Pulse radiolysis studies of electron migration in DNA from DNA base-radical anions to nitroacridine intercalators in aqueous solution

The reactions of the aquated electron (e–aq) with intercalators of high reduction potential (nitracrine and related basic nitroacridines) has been investigated by pulse radiolysis in the presence of DNA in aqueous solution. Under conditions where the majority of the e–aq species react initially with DNA bases (high DNA: drug ratios) a slower subsequent electron transfer to the intercalator was observed. The rate of this intra-complex transfer, expressed as DNA base pairs traversed per second, was in the range (1.2–3.1)× 105 base pairs s–1 and increased in order of the one-electron reduction potentials of the DNA-bound intercalators. No transfer was seen to the much less electron affinic des-nitro analogue of the nitroacridines.
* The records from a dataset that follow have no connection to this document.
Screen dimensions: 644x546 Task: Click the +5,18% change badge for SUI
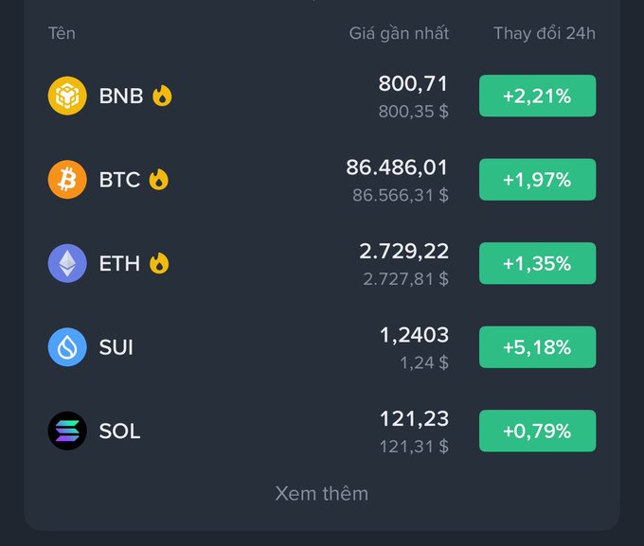[x=537, y=347]
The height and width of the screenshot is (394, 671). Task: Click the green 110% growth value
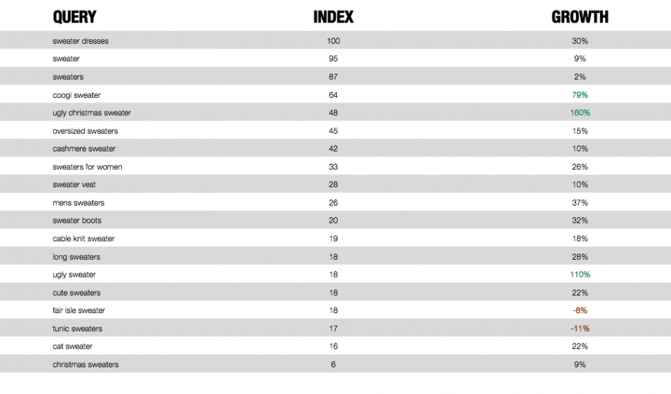pyautogui.click(x=580, y=275)
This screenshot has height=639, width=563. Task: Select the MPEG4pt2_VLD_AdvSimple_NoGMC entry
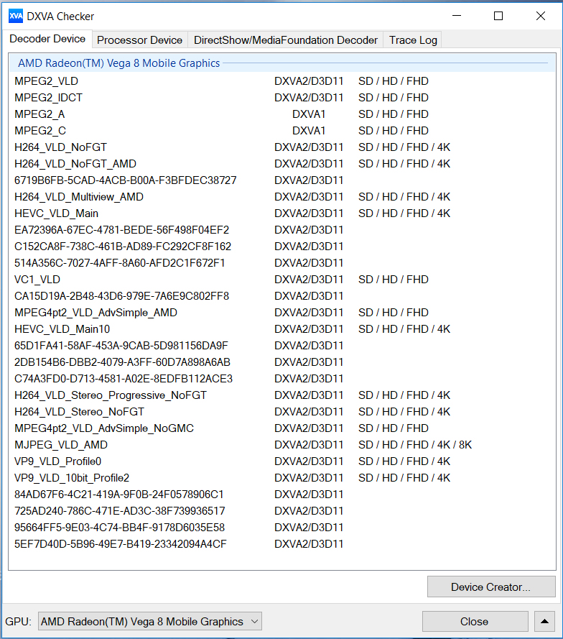pyautogui.click(x=104, y=428)
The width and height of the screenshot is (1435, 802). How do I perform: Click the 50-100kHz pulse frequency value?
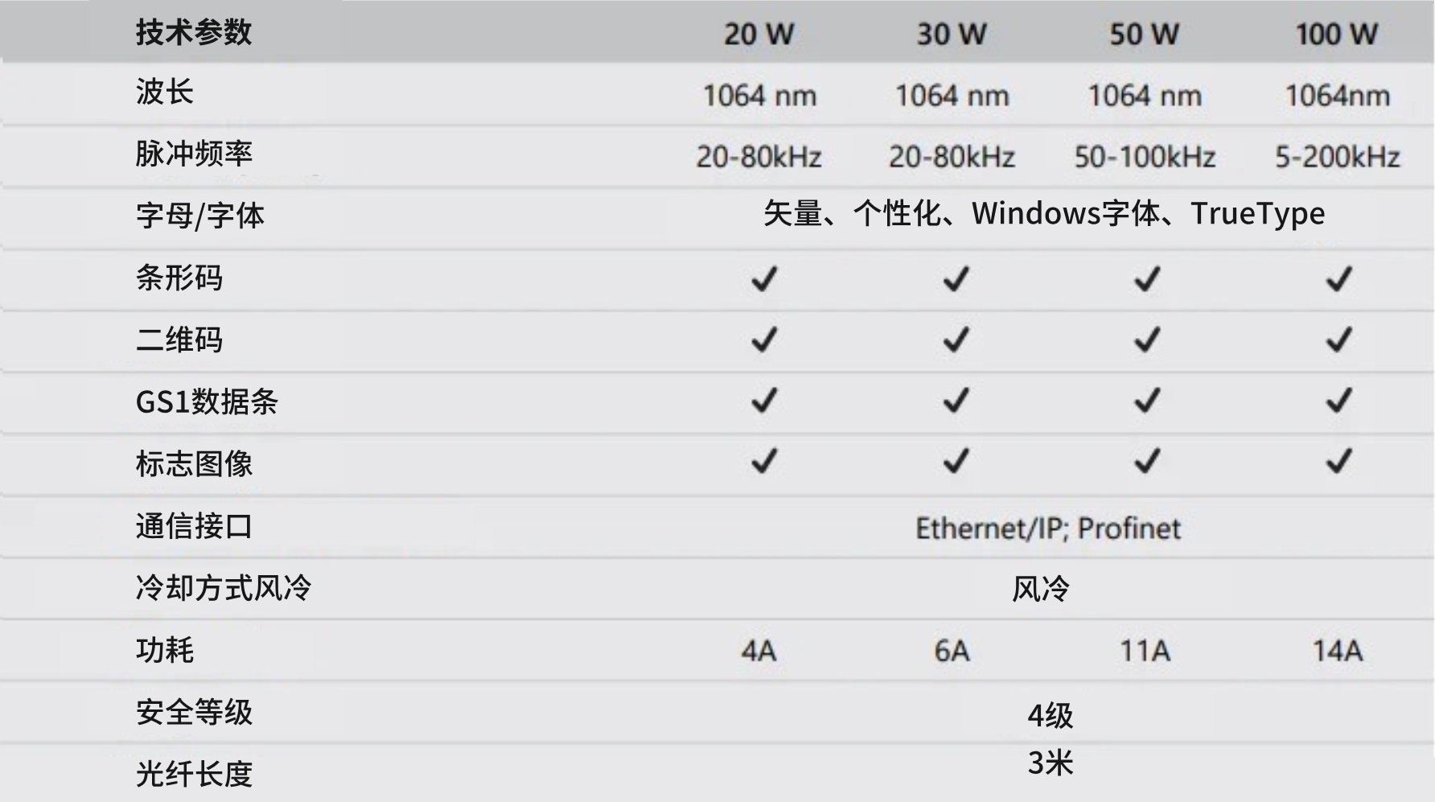pyautogui.click(x=1145, y=157)
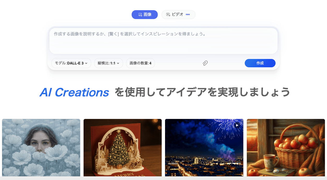
Task: Open the city fireworks night thumbnail
Action: click(x=204, y=148)
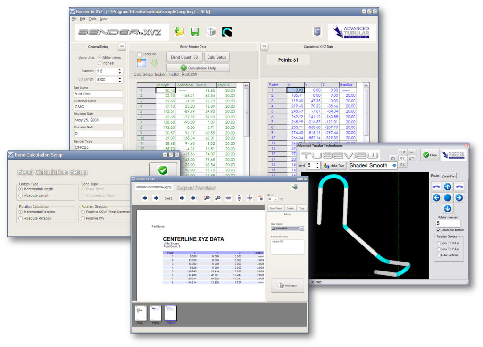
Task: Select the Inches units radio button
Action: (100, 63)
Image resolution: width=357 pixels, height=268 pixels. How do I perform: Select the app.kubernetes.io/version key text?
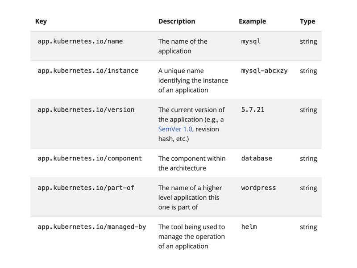[x=86, y=110]
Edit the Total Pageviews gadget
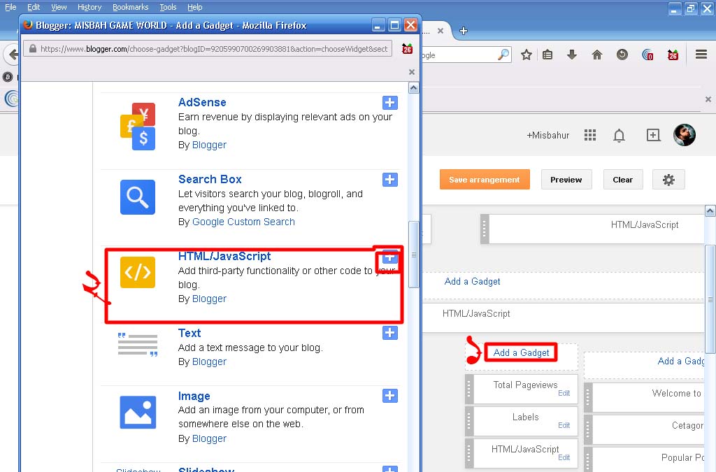The image size is (716, 472). 564,393
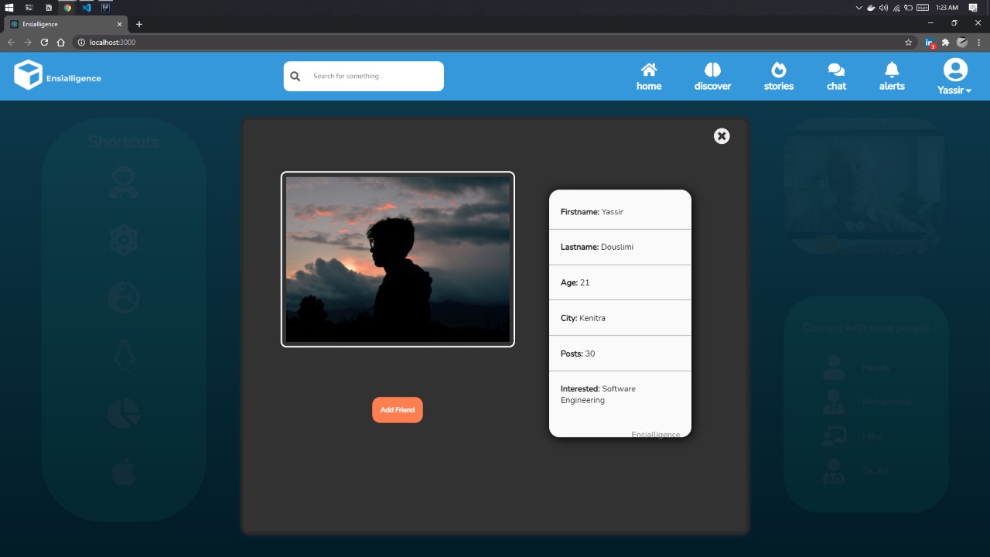The width and height of the screenshot is (990, 557).
Task: Click Houda's avatar under Connect with more people
Action: [832, 366]
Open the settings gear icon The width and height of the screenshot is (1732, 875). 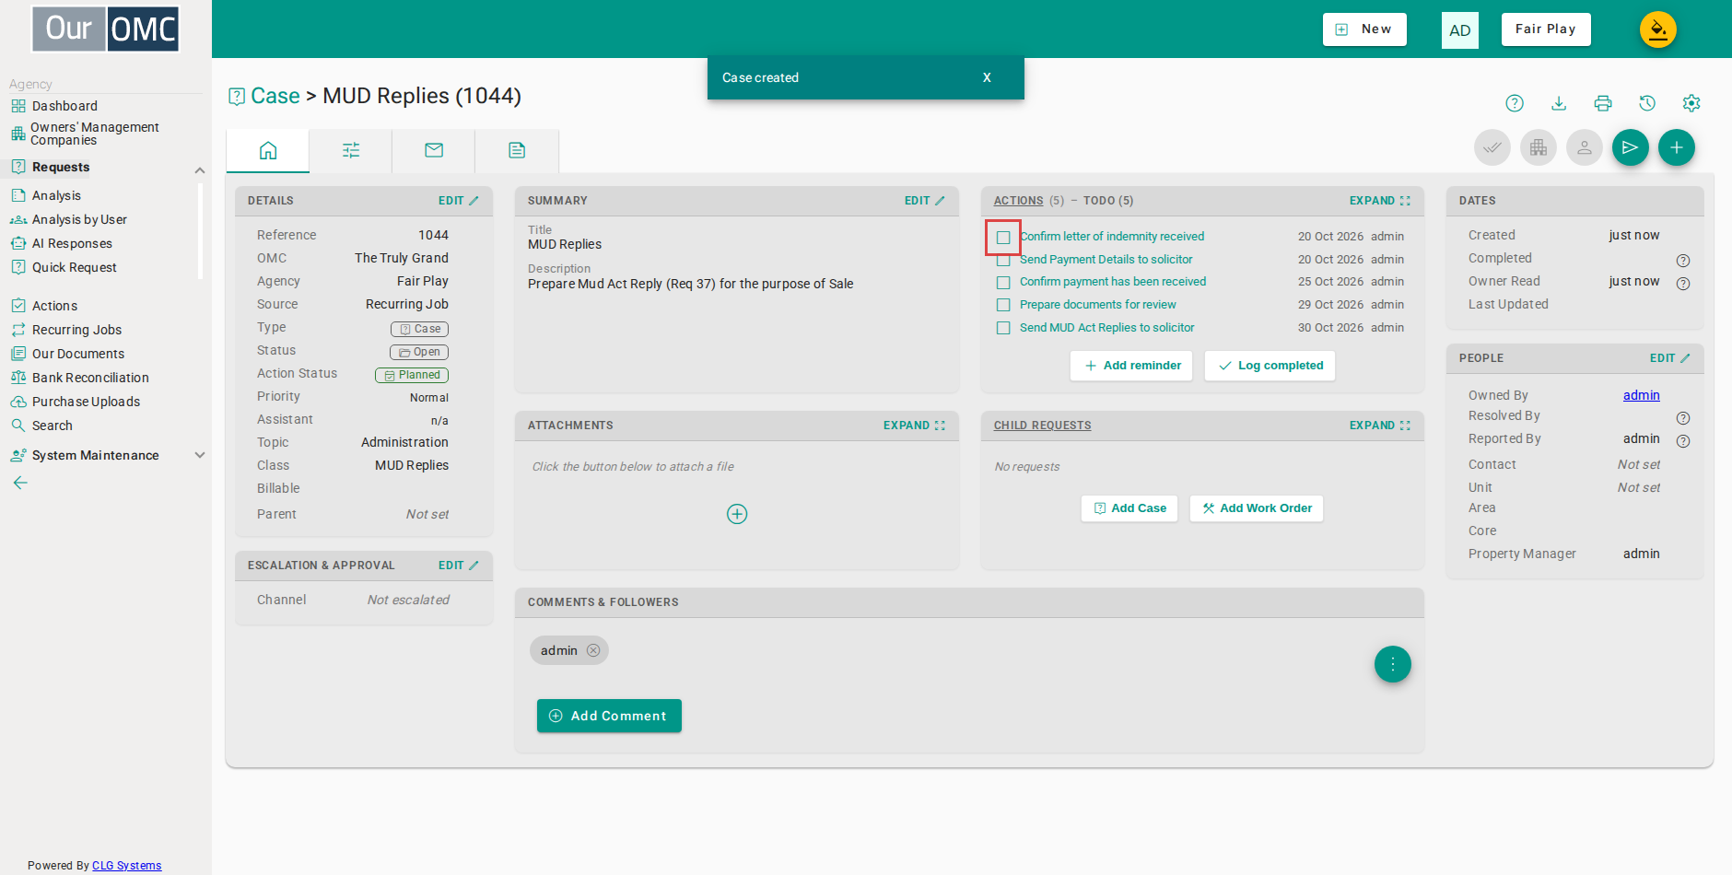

Only a small proportion of the initial DNA base radicals (⩽50%) underwent this intra-complex electron transfer. Even for the most efficient electron trap, nitracrine, the apparent mean electron migration distance was only three base pairs. A slow secondary reduction of nitroacridines [(0.08–5.0)× 104 base pairs s–1] was also observed with a proportion of the essentially immobile ˙OH-induced DNA radicals. This secondary reaction may well serve as a measure of the mobility of the DNA-bound intercalators. This study therefore implies a lack of extensive migration of DNA-associated electrons in aqueous solution, although it does not exclude the possibility that more mobile electrons produced by direct ionization of DNA might migrate over large distances.